YOUR TASK — In the listing that follows, find the line with "Viewport: 598px width, 268px", then copy exactly from it through the line with "Given: Click the", leaving out every picture.

STORED DATA —
—————

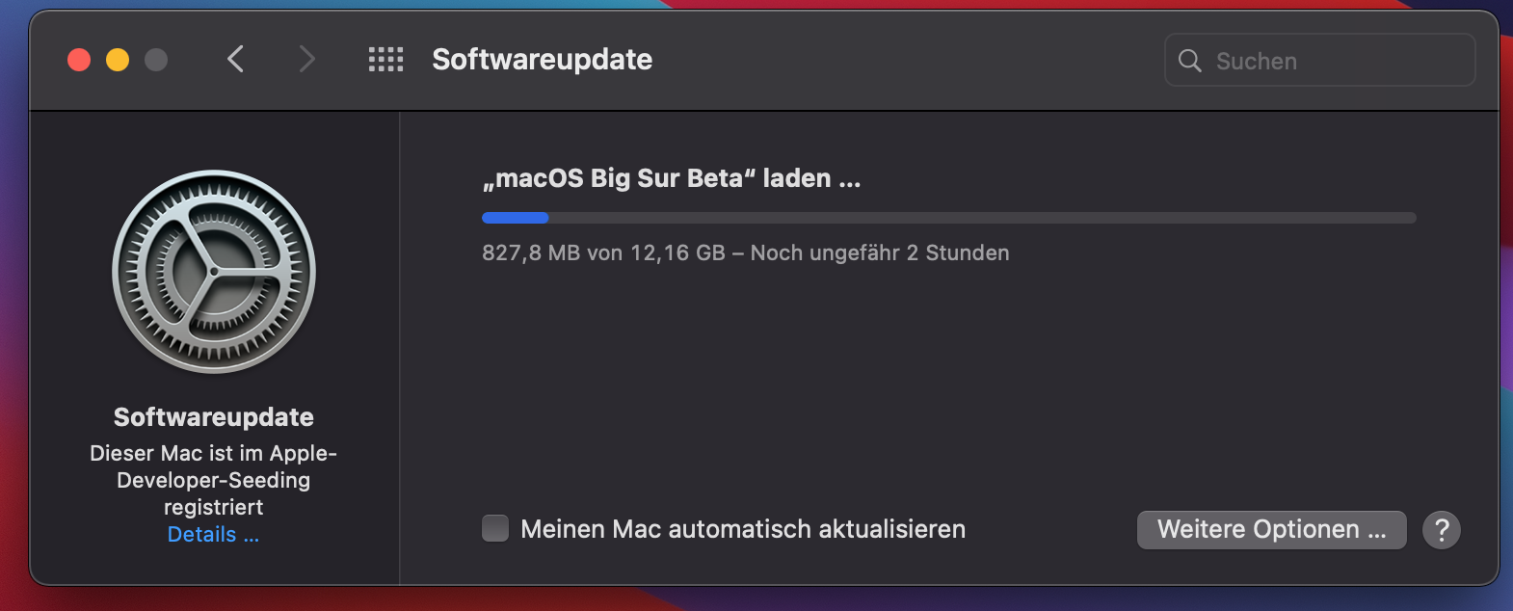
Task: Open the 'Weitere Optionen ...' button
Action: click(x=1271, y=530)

—————

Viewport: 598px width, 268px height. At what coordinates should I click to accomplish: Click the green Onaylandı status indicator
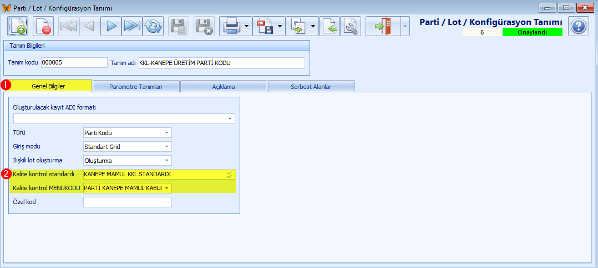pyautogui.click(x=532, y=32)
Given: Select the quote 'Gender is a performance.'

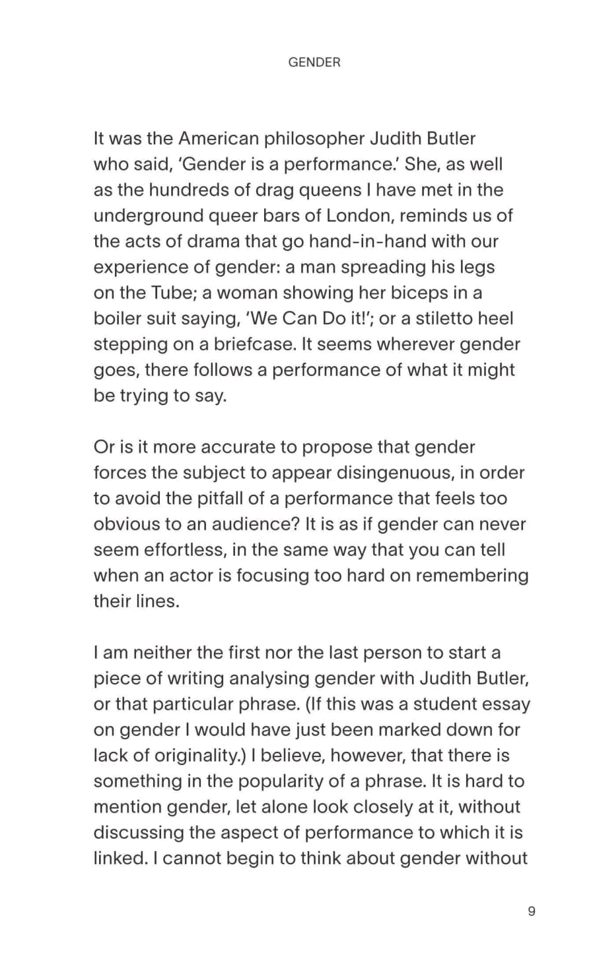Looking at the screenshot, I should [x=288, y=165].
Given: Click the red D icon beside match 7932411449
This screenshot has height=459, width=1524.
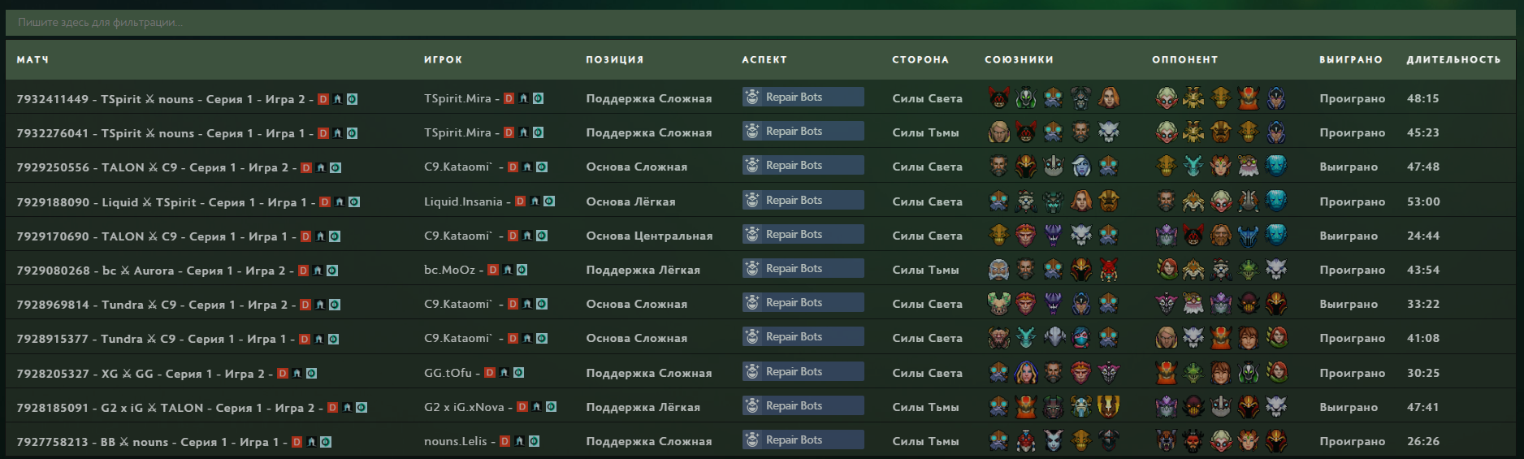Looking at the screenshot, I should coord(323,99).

—————

RESULT OF THE EXERCISE —
Viewport: 598px width, 268px height. At what coordinates should I click to accomplish: Click the green Onaylandı status indicator
pyautogui.click(x=532, y=32)
Given: Select the quote 'Gender is a performance.'

Looking at the screenshot, I should [x=288, y=165].
Given: Click the red D icon beside match 7932411449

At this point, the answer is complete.